Nothing but the lines from the one containing "Task: Click the license text scrollbar thumb" through the end of the data should be retyped, exactly as they stand, and pictures should not be retyped.

*** Block opens ***

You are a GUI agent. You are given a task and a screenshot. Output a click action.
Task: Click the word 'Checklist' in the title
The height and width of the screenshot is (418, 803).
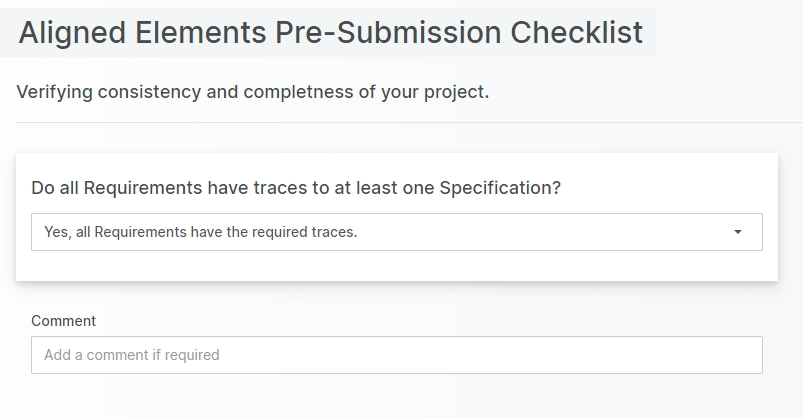point(576,32)
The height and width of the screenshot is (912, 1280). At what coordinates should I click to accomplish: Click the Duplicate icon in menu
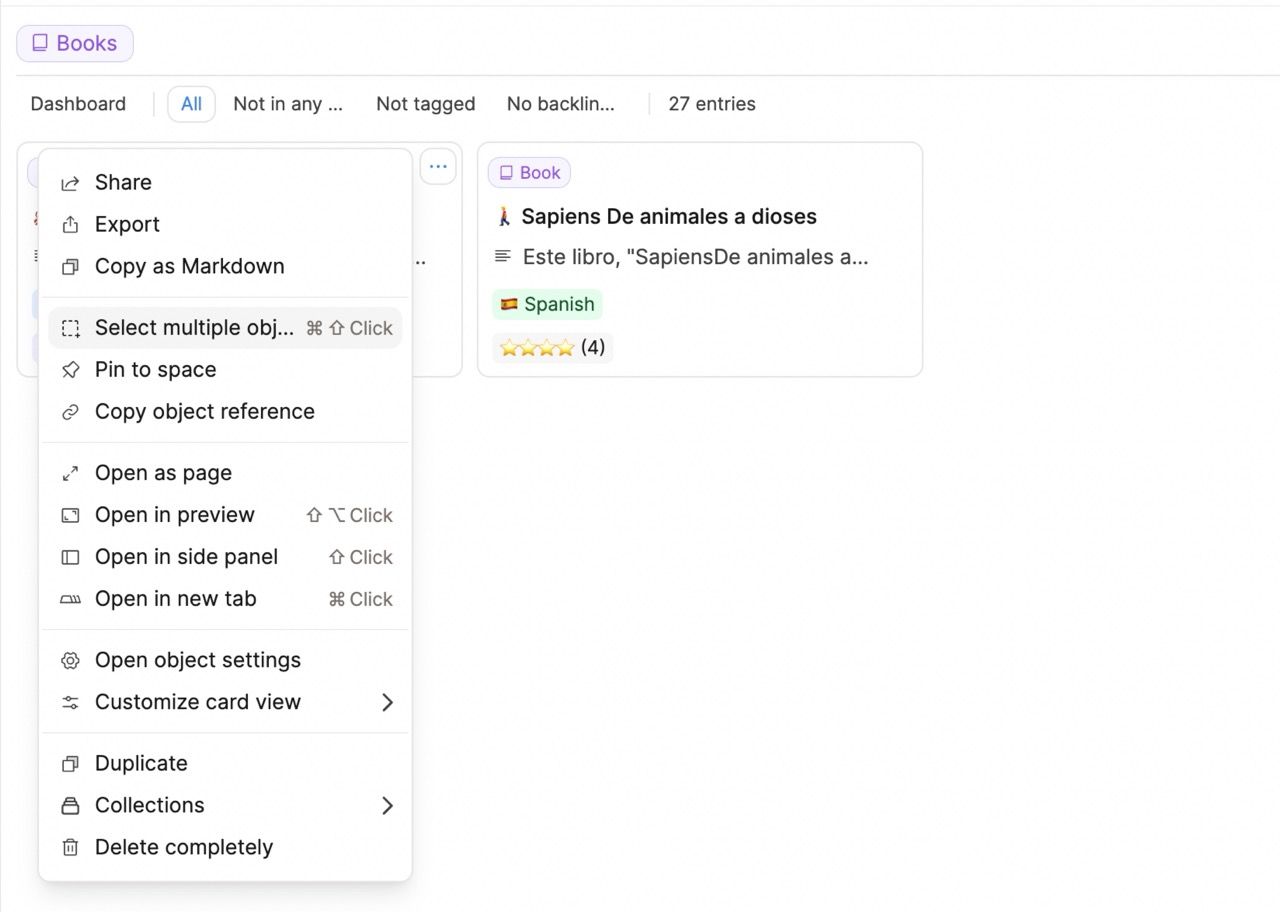click(70, 764)
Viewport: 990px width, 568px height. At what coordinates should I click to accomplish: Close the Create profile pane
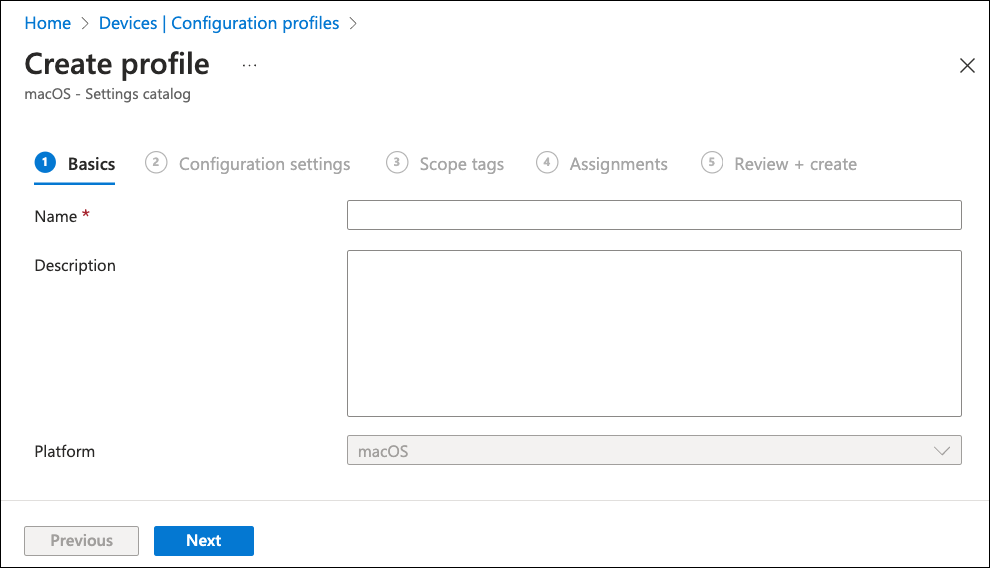[966, 66]
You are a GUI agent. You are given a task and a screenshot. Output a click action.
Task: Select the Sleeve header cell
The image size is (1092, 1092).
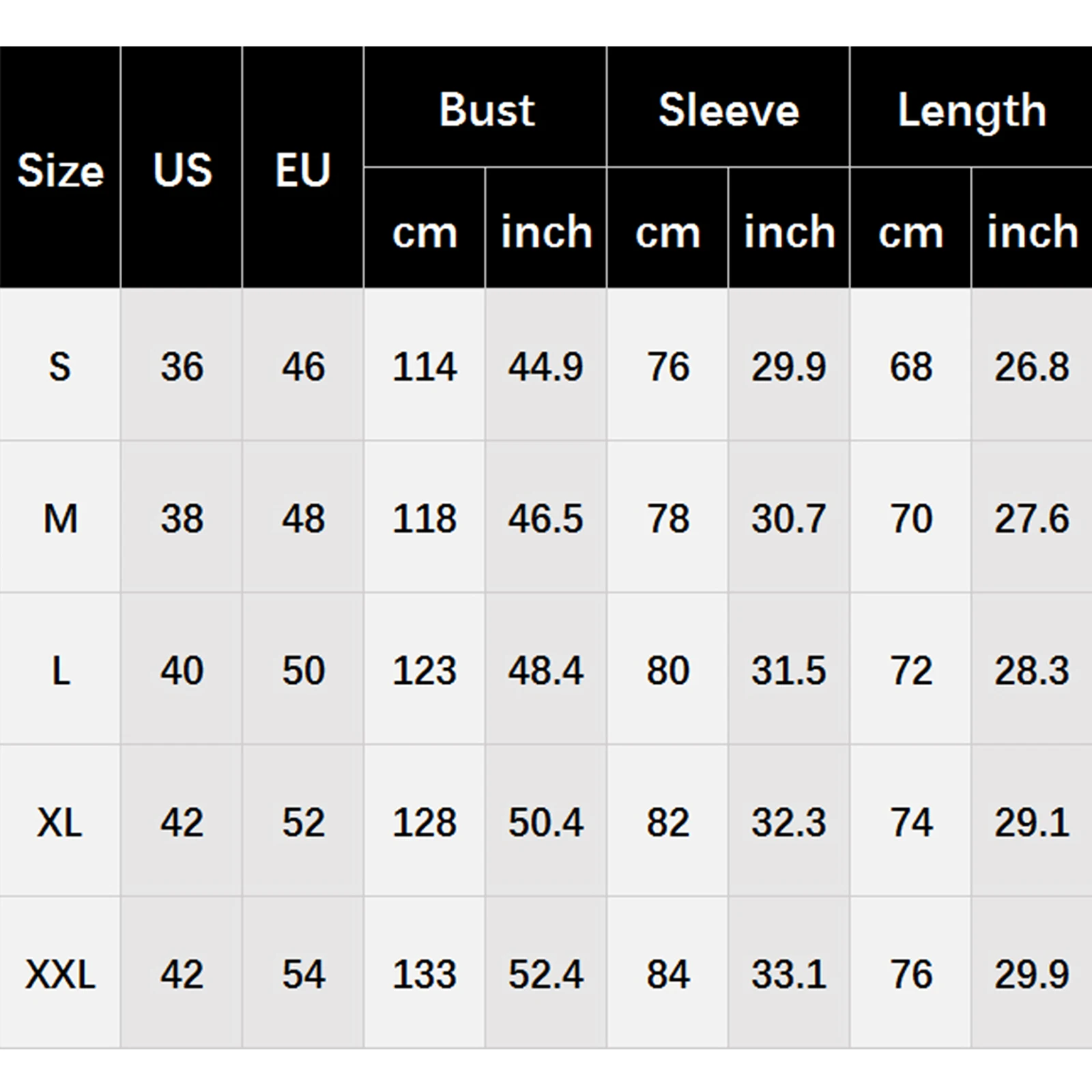click(728, 109)
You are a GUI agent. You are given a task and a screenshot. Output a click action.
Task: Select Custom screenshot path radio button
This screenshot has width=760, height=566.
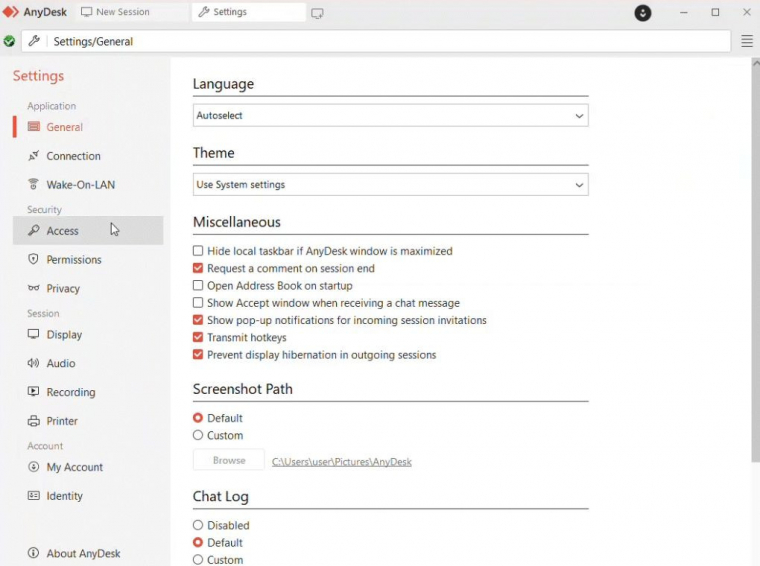(198, 435)
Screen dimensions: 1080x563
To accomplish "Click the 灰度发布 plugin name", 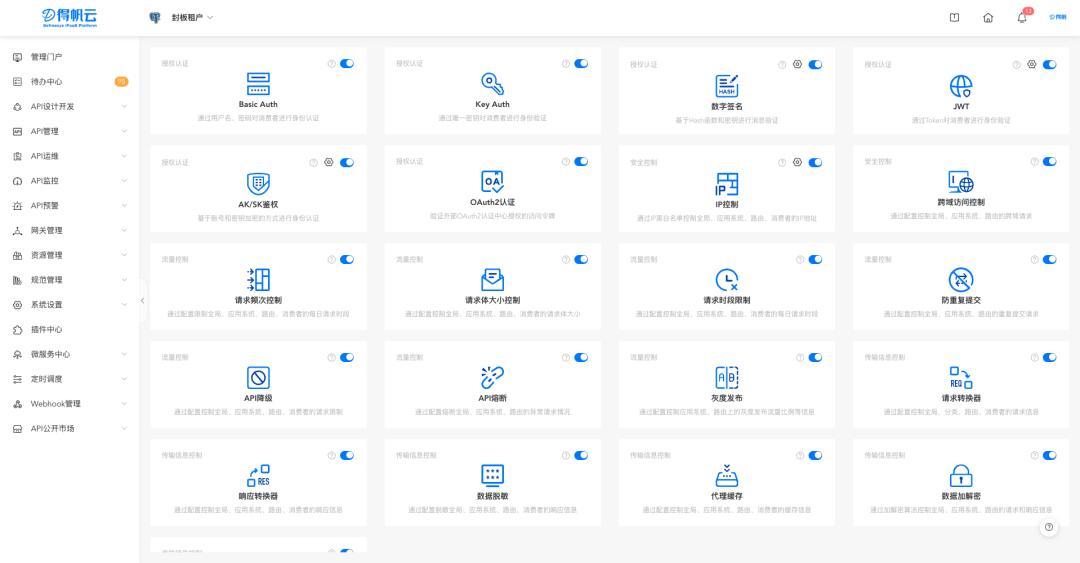I will click(x=726, y=398).
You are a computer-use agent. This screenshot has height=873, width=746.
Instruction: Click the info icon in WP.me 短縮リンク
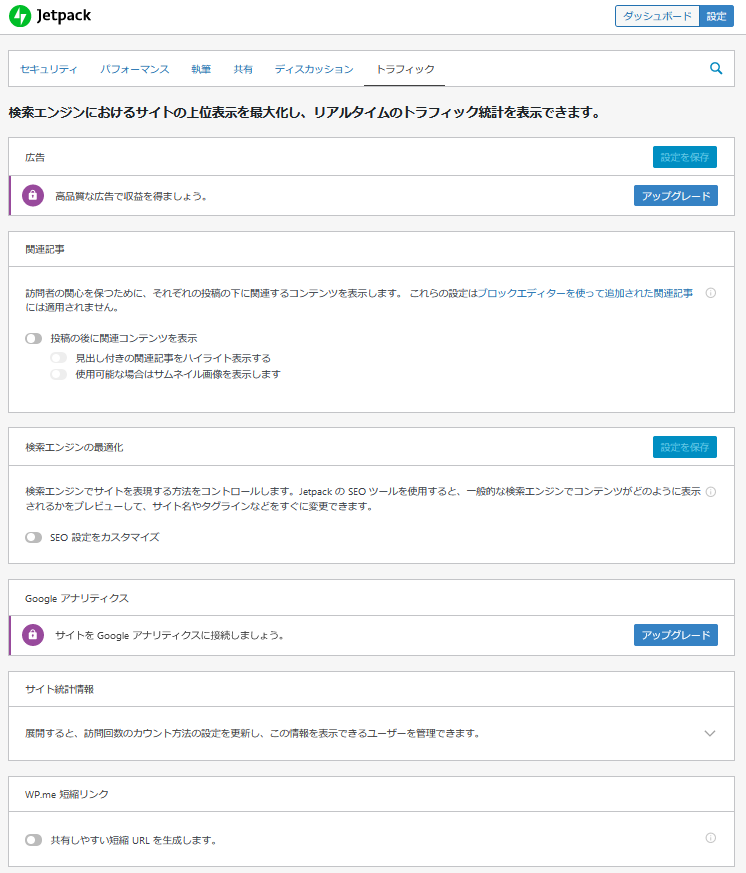click(711, 838)
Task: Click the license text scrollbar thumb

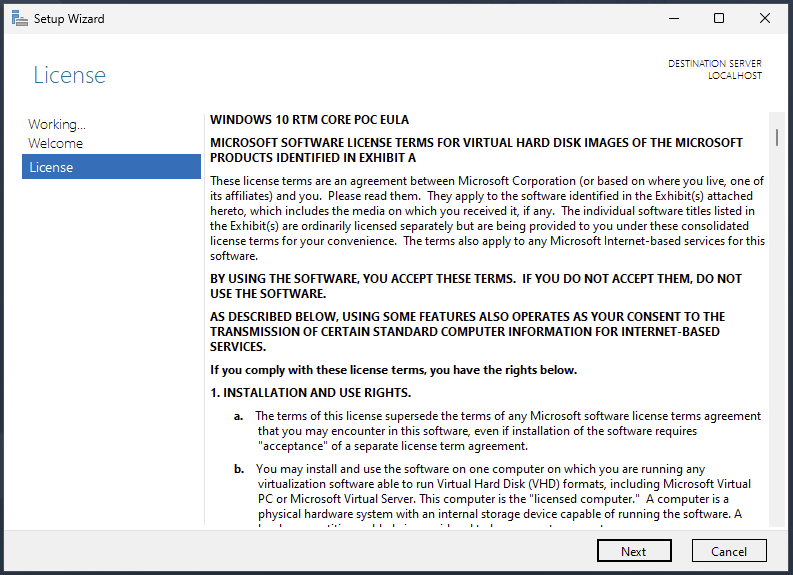Action: coord(775,137)
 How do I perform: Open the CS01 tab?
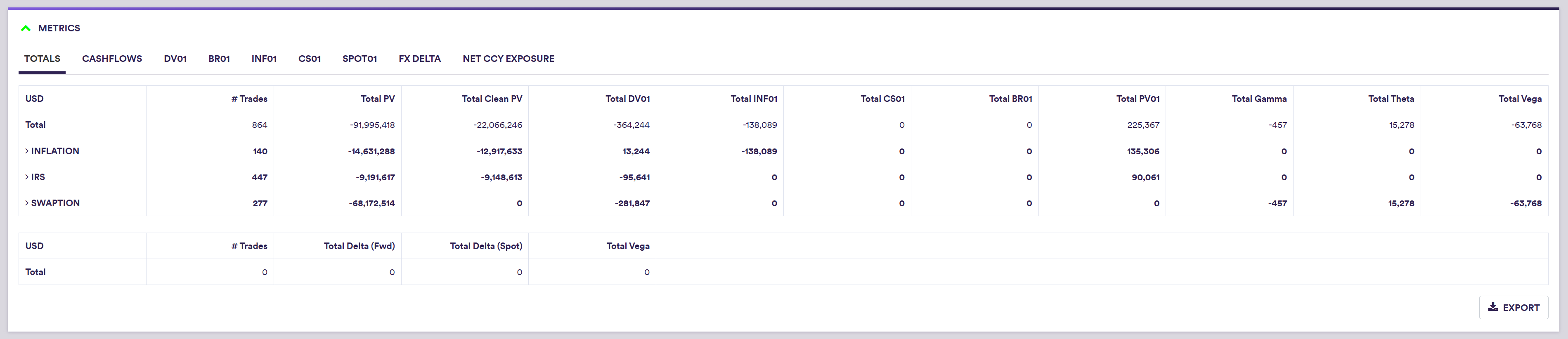tap(309, 59)
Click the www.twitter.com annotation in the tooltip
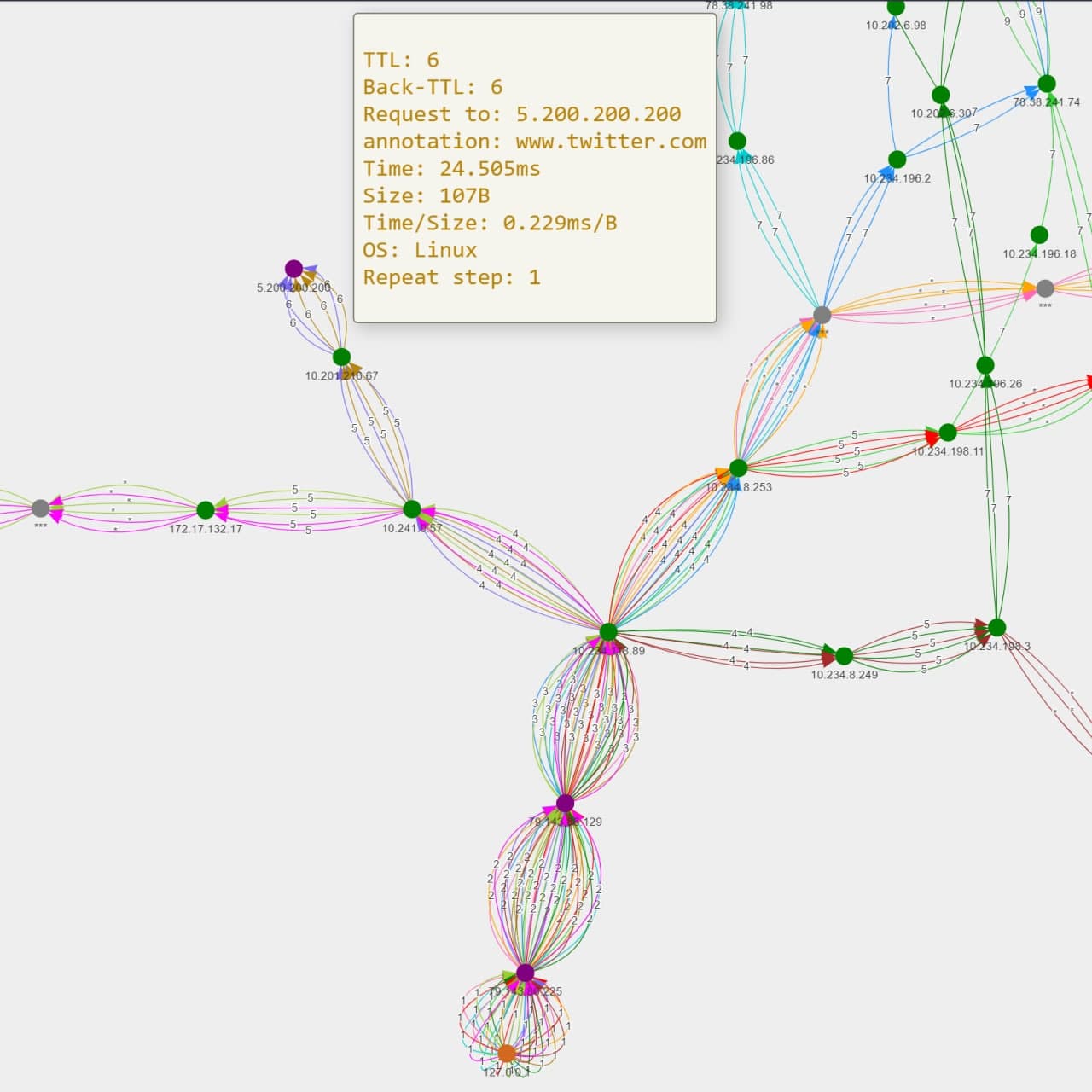The width and height of the screenshot is (1092, 1092). coord(610,141)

*** Block closes ***

> RESULT:
Task: Click the license text scrollbar thumb

Action: coord(775,137)
 How do I perform: Open the CS01 tab?
tap(309, 59)
Click the www.twitter.com annotation in the tooltip
The width and height of the screenshot is (1092, 1092). coord(610,141)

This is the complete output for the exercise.